**Brief:** The required output holds only the lines from the one containing "Task: Click the da Rosa cafe marker" through the end of the material below, copied exactly, please, with no pictures.

* * * * * * * * *

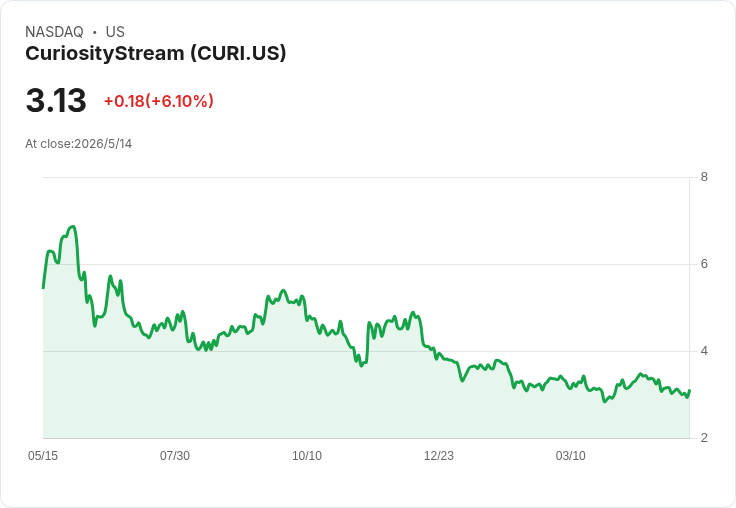Click the line's rightmost end point
Screen dimensions: 736x508
point(689,391)
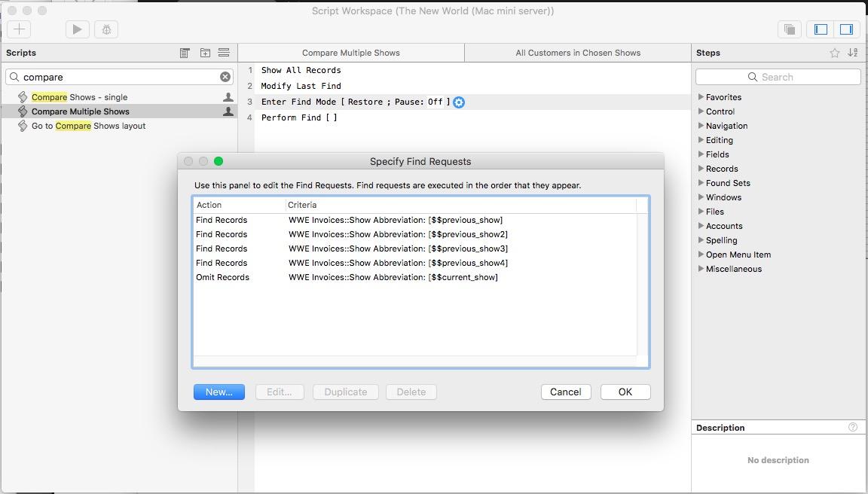Run the script with the play button
This screenshot has width=868, height=494.
[77, 29]
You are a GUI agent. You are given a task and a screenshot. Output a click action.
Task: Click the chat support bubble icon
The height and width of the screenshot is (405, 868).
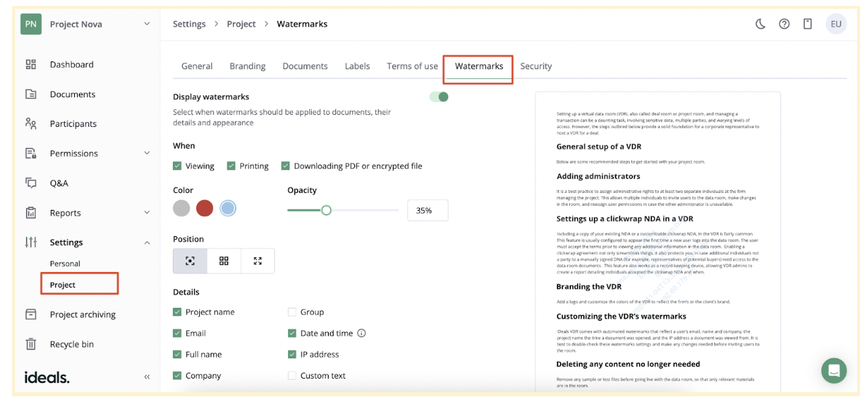[x=834, y=371]
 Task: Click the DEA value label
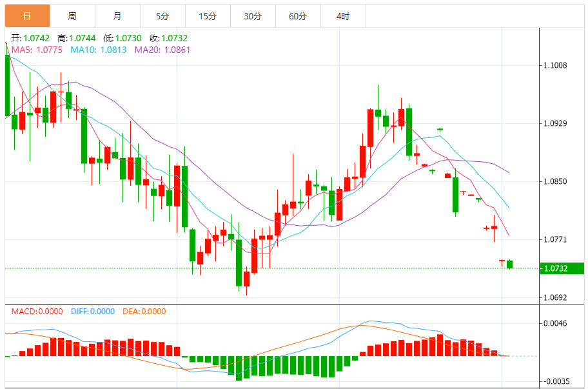coord(144,312)
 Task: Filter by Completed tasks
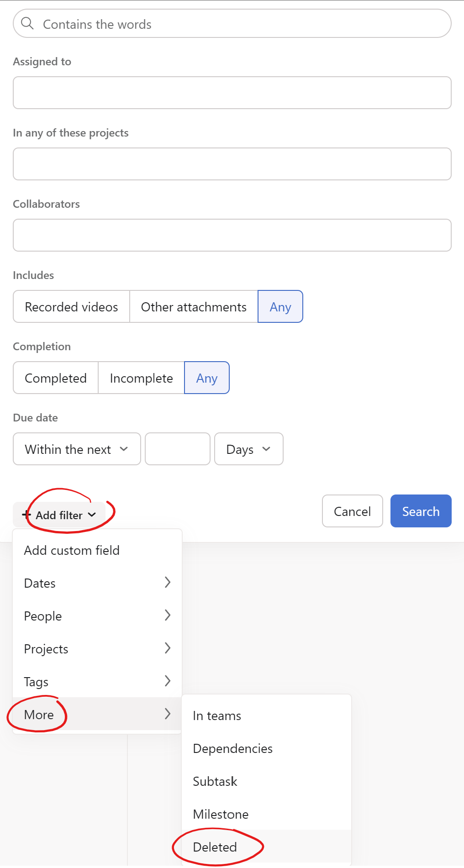click(x=56, y=378)
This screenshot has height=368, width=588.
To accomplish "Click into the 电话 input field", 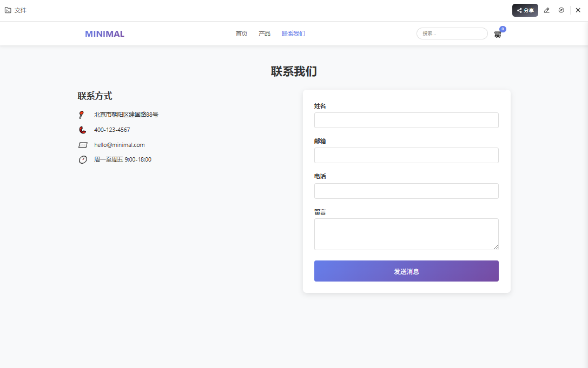I will tap(406, 191).
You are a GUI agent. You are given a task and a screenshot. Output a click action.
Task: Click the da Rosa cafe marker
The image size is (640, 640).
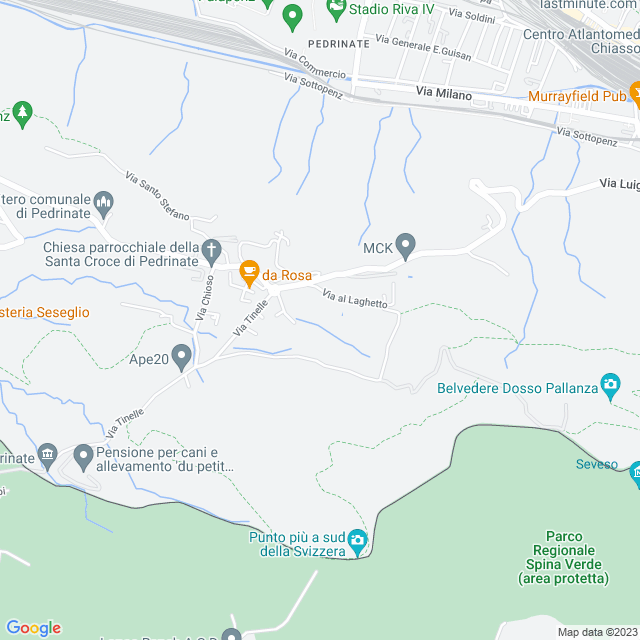click(x=249, y=273)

* * * * * * * * *

**Answer box:**
Task: Click the da Rosa cafe marker
The image size is (640, 640).
click(x=249, y=273)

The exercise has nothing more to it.